Saved entries:
BEGIN

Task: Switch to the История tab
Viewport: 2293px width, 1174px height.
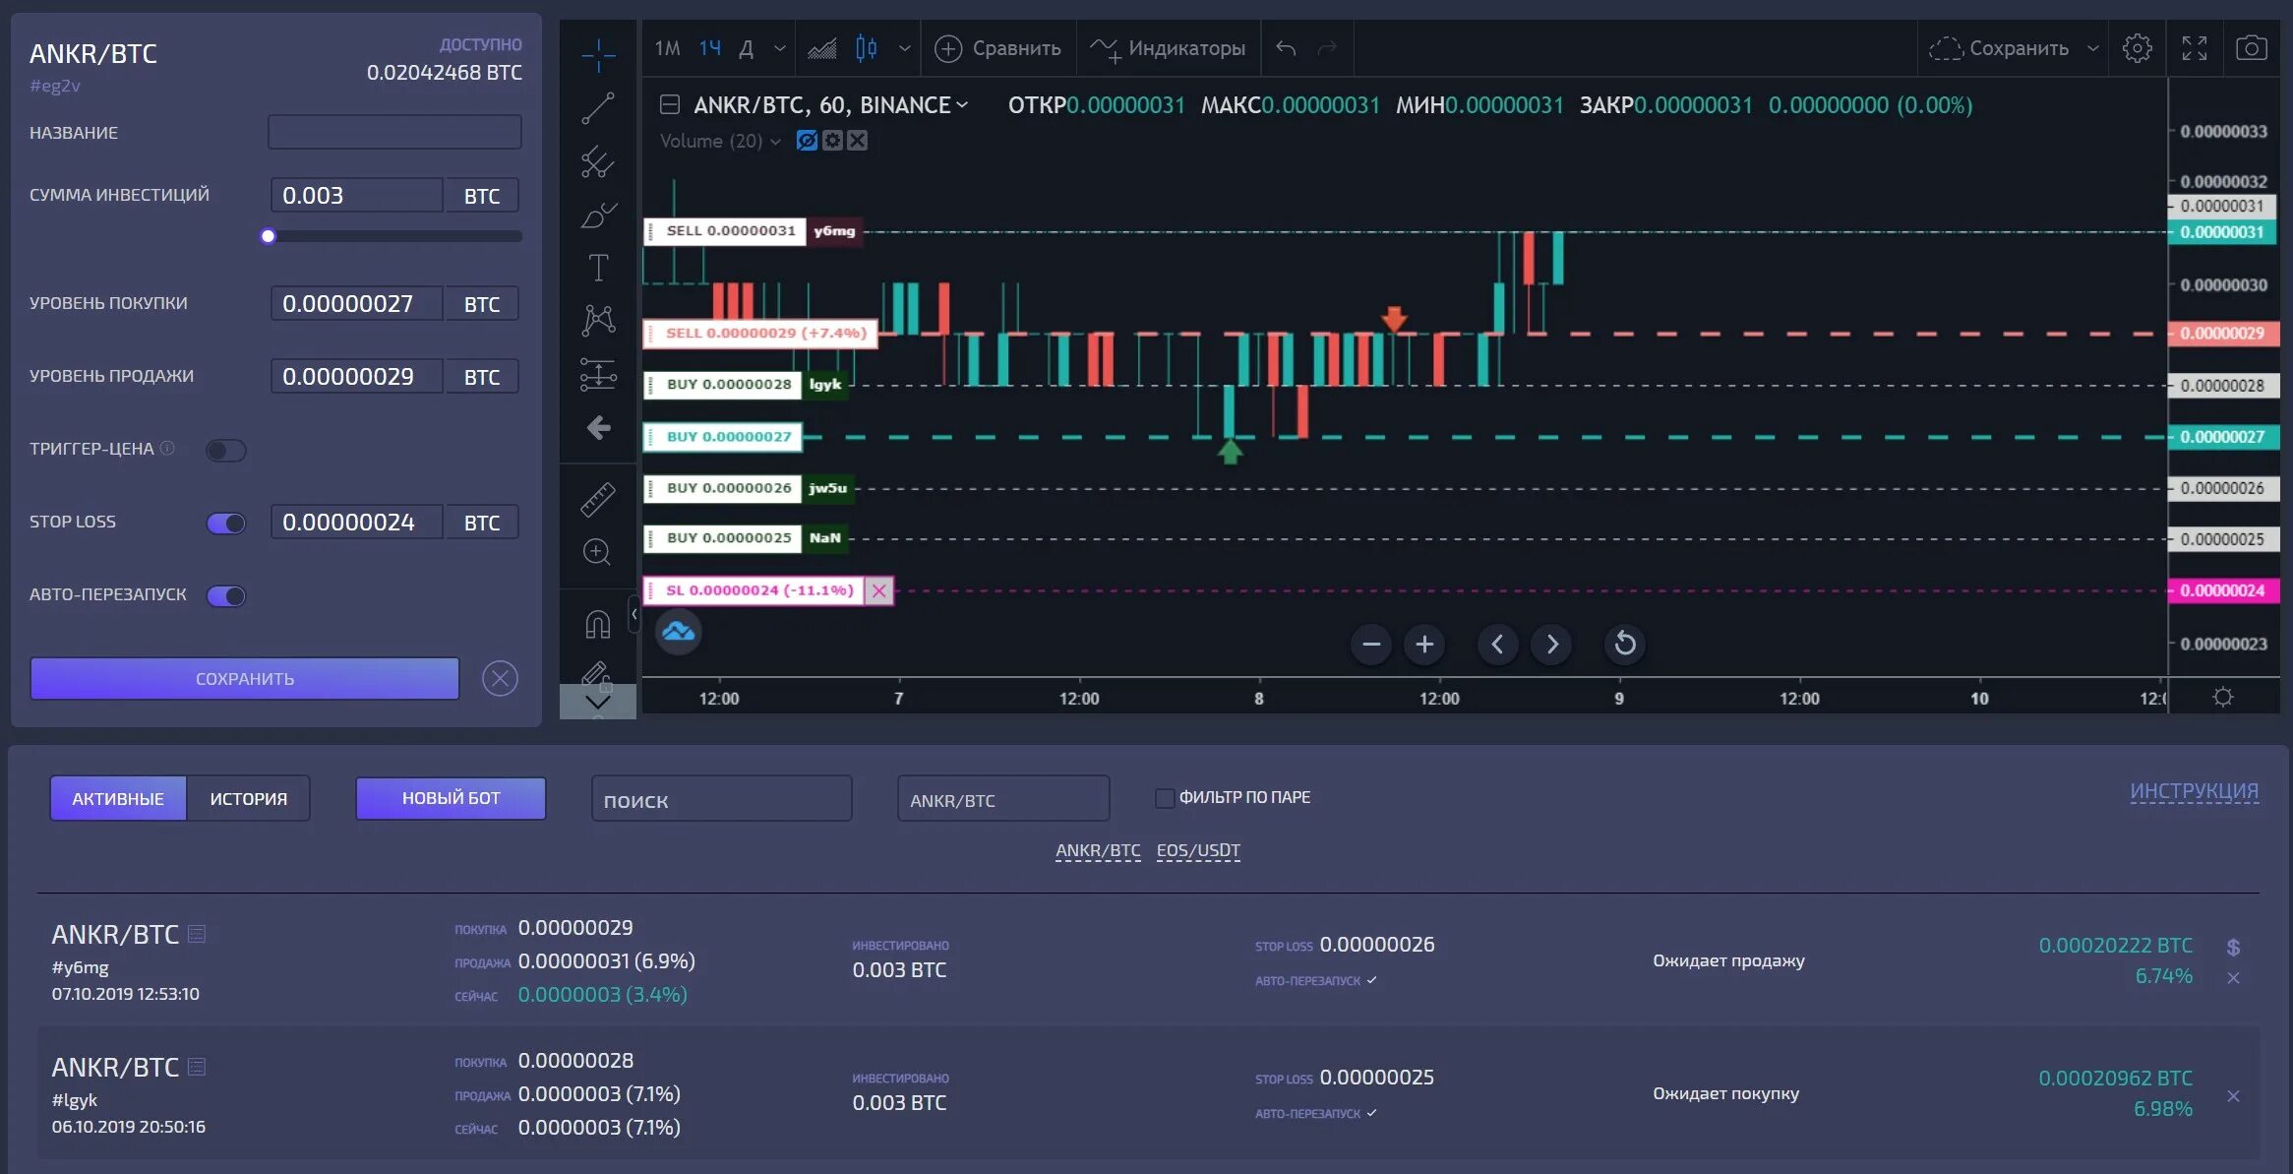Action: (x=248, y=798)
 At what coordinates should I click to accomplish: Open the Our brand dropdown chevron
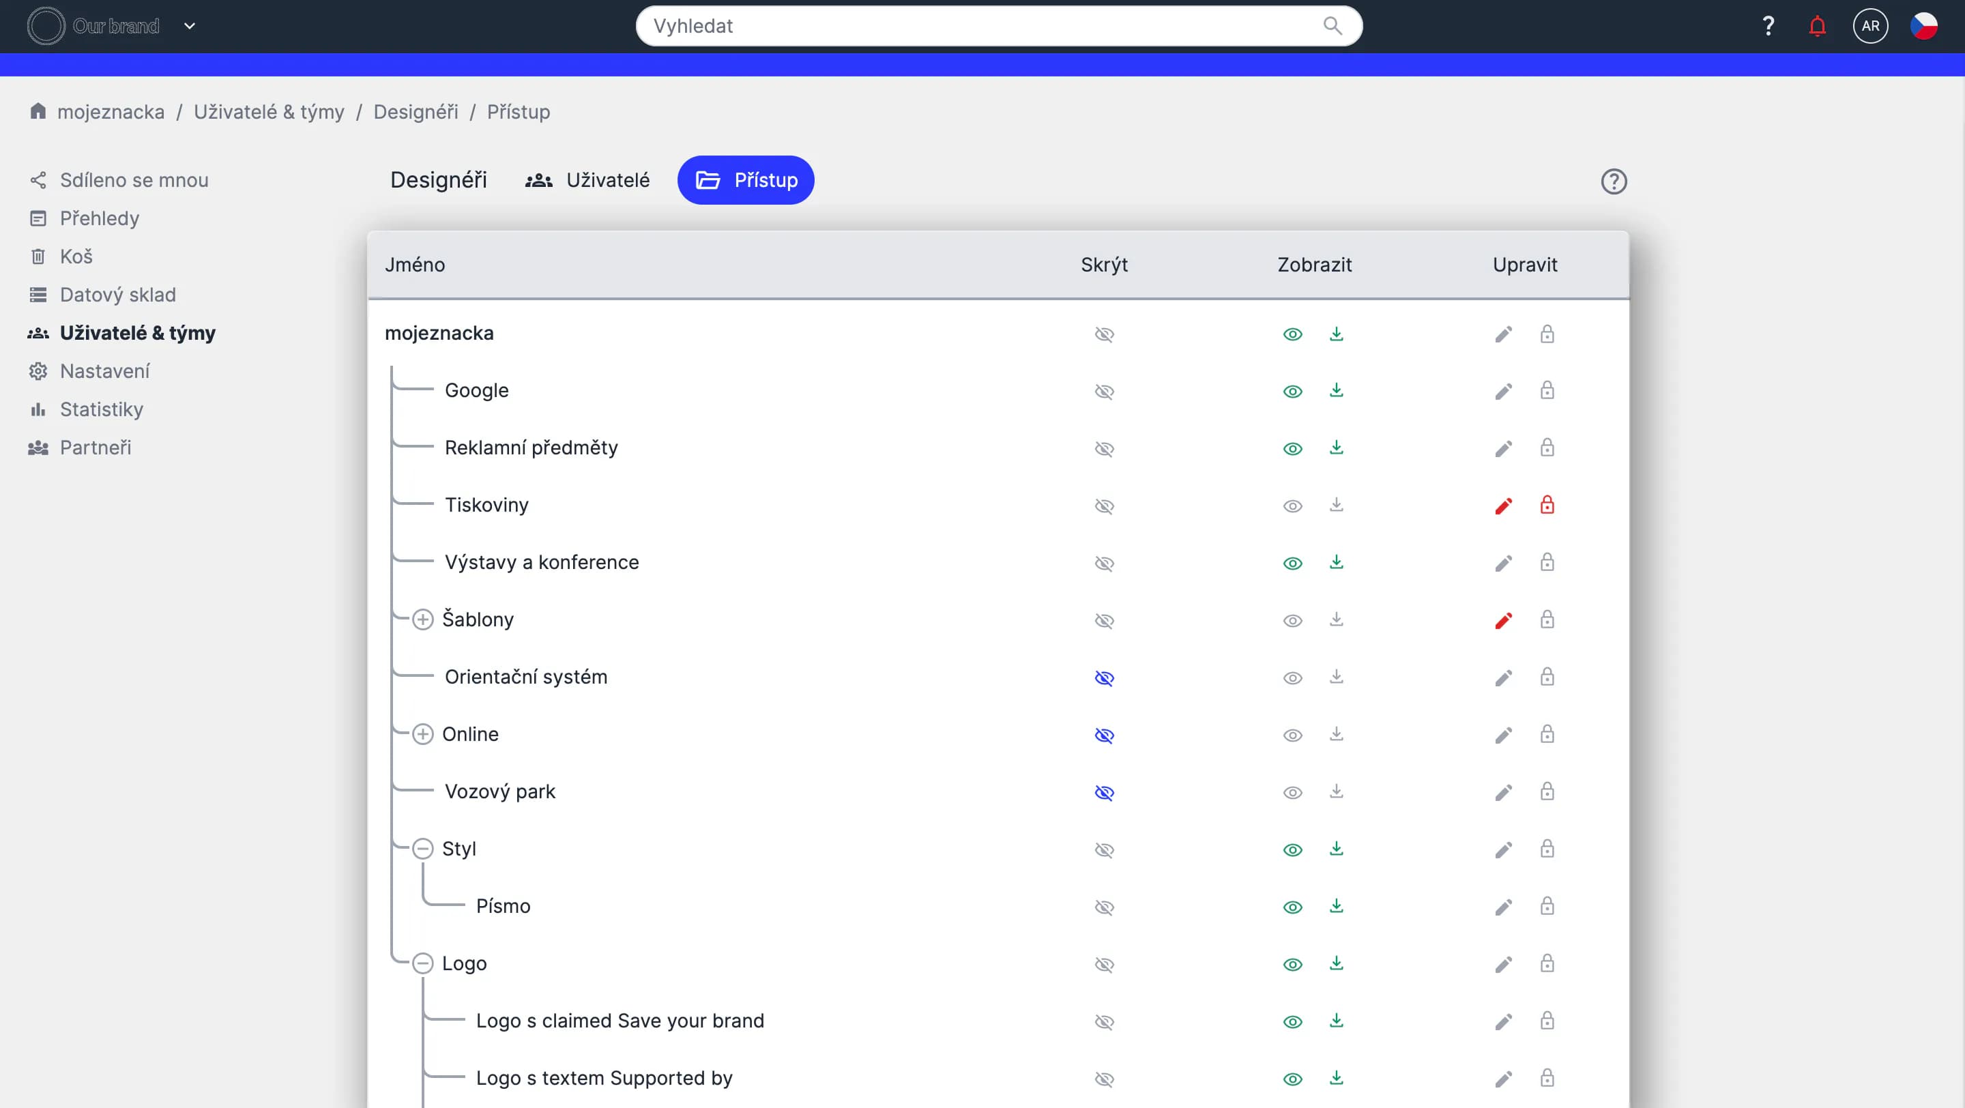tap(190, 26)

END

WORK TO COMPLETE:
Copy exactly, leaving out pictures, the lines from the line containing "At what coordinates" through the last line of the records.

RESPONSE TO THE TASK:
 At what coordinates should I click to accomplish: Open the Our brand dropdown chevron
tap(190, 26)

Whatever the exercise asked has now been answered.